**Exercise prompt**
Reproduce every one of the entries below verbatim, keeping each line unchanged and in its original order.

Entries on where items appear:
--------------------------------

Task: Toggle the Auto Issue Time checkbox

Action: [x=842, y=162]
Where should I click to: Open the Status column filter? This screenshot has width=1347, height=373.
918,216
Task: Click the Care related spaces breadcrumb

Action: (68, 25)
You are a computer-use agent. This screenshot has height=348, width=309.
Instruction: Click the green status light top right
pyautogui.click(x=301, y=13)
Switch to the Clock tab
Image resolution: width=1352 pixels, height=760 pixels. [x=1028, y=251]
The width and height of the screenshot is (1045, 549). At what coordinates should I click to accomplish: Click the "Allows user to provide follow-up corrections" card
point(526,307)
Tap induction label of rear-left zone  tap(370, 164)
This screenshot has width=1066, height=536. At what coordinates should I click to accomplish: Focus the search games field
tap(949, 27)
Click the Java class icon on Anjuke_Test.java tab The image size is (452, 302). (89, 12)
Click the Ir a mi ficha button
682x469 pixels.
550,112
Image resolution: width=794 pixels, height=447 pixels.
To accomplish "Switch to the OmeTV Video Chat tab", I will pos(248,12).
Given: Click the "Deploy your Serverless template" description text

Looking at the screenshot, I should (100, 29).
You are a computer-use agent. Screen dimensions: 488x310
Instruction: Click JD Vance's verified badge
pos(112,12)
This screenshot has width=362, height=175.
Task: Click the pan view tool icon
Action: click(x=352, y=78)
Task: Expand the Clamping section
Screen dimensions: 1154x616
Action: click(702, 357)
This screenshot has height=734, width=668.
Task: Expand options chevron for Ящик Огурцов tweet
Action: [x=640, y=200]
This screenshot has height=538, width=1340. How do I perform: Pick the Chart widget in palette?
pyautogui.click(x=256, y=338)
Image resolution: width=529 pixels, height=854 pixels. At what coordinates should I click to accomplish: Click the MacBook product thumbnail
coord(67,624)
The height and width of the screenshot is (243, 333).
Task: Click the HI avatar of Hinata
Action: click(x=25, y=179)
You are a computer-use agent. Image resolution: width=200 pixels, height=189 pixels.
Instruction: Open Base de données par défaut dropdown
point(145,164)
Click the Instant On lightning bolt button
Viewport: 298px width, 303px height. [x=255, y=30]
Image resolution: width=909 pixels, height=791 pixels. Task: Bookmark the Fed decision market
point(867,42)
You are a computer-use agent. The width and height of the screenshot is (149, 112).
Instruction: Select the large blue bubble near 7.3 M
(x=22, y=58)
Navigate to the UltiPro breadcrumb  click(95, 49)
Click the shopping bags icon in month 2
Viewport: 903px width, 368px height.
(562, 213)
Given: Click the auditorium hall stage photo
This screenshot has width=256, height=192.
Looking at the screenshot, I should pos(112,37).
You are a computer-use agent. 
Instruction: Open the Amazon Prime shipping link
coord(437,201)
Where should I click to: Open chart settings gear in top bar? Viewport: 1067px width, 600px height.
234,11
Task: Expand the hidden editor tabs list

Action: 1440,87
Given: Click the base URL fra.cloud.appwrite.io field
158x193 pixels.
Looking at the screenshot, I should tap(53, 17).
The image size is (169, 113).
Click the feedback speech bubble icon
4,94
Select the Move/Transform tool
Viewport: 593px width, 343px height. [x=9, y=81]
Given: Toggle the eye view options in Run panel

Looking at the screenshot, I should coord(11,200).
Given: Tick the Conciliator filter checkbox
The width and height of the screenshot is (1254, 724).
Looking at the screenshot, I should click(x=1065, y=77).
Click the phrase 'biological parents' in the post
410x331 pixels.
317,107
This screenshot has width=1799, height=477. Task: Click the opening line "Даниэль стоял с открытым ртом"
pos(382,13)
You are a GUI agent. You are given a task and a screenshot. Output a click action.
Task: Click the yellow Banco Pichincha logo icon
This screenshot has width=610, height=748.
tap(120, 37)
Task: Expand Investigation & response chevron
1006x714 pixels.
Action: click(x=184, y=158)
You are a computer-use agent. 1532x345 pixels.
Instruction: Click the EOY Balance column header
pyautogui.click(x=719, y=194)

--------------------------------

**Exercise result**
Task: Toggle the Auto Issue Time checkbox

Action: [x=842, y=162]
Where should I click to: Open the Status column filter? This screenshot has width=1347, height=373.
918,216
Task: Click the Care related spaces breadcrumb

Action: (68, 25)
You are a computer-use agent. This screenshot has height=348, width=309.
Instruction: Click the green status light top right
pyautogui.click(x=301, y=13)
Switch to the Clock tab
Image resolution: width=1352 pixels, height=760 pixels. [x=1028, y=251]
The width and height of the screenshot is (1045, 549). At what coordinates should I click to accomplish: Click the "Allows user to provide follow-up corrections" card
point(526,307)
Tap induction label of rear-left zone  tap(370, 164)
This screenshot has width=1066, height=536. At what coordinates should I click to accomplish: Focus the search games field
tap(949, 27)
Click the Java class icon on Anjuke_Test.java tab The image size is (452, 302). (89, 12)
Click the Ir a mi ficha button
682x469 pixels.
550,112
Image resolution: width=794 pixels, height=447 pixels.
To accomplish "Switch to the OmeTV Video Chat tab", I will pos(248,12).
Given: Click the "Deploy your Serverless template" description text

Looking at the screenshot, I should (100, 29).
You are a computer-use agent. Screen dimensions: 488x310
Instruction: Click JD Vance's verified badge
pos(112,12)
This screenshot has width=362, height=175.
Task: Click the pan view tool icon
Action: click(x=352, y=78)
Task: Expand the Clamping section
Screen dimensions: 1154x616
Action: click(702, 357)
This screenshot has height=734, width=668.
Task: Expand options chevron for Ящик Огурцов tweet
Action: [x=640, y=200]
This screenshot has height=538, width=1340. How do I perform: Pick the Chart widget in palette?
pyautogui.click(x=256, y=338)
Image resolution: width=529 pixels, height=854 pixels. At what coordinates should I click to accomplish: Click the MacBook product thumbnail
coord(67,624)
The height and width of the screenshot is (243, 333).
Task: Click the HI avatar of Hinata
Action: click(x=25, y=179)
You are a computer-use agent. Image resolution: width=200 pixels, height=189 pixels.
Instruction: Open Base de données par défaut dropdown
point(145,164)
Click the Instant On lightning bolt button
Viewport: 298px width, 303px height. [x=255, y=30]
Image resolution: width=909 pixels, height=791 pixels. Task: Bookmark the Fed decision market
point(867,42)
You are a computer-use agent. The width and height of the screenshot is (149, 112).
Instruction: Select the large blue bubble near 7.3 M
(x=22, y=58)
Navigate to the UltiPro breadcrumb  click(95, 49)
Click the shopping bags icon in month 2
Viewport: 903px width, 368px height.
(562, 213)
Given: Click the auditorium hall stage photo
This screenshot has width=256, height=192.
Looking at the screenshot, I should pos(112,37).
You are a computer-use agent. 
Instruction: Open the Amazon Prime shipping link
coord(437,201)
Where should I click to: Open chart settings gear in top bar? Viewport: 1067px width, 600px height.
234,11
Task: Expand the hidden editor tabs list

Action: 1440,87
Given: Click the base URL fra.cloud.appwrite.io field
158x193 pixels.
Looking at the screenshot, I should tap(53, 17).
The image size is (169, 113).
Click the feedback speech bubble icon
4,94
Select the Move/Transform tool
Viewport: 593px width, 343px height. [x=9, y=81]
Given: Toggle the eye view options in Run panel

Looking at the screenshot, I should coord(11,200).
Given: Tick the Conciliator filter checkbox
The width and height of the screenshot is (1254, 724).
Looking at the screenshot, I should click(x=1065, y=77).
Click the phrase 'biological parents' in the post
410x331 pixels.
317,107
This screenshot has width=1799, height=477. Task: Click the opening line "Даниэль стоял с открытым ртом"
pos(382,13)
You are a GUI agent. You are given a task and a screenshot. Output a click action.
Task: Click the yellow Banco Pichincha logo icon
This screenshot has width=610, height=748.
tap(120, 37)
Task: Expand Investigation & response chevron
1006x714 pixels.
Action: click(x=184, y=158)
You are a computer-use agent. 1532x345 pixels.
Instruction: Click the EOY Balance column header
pyautogui.click(x=719, y=194)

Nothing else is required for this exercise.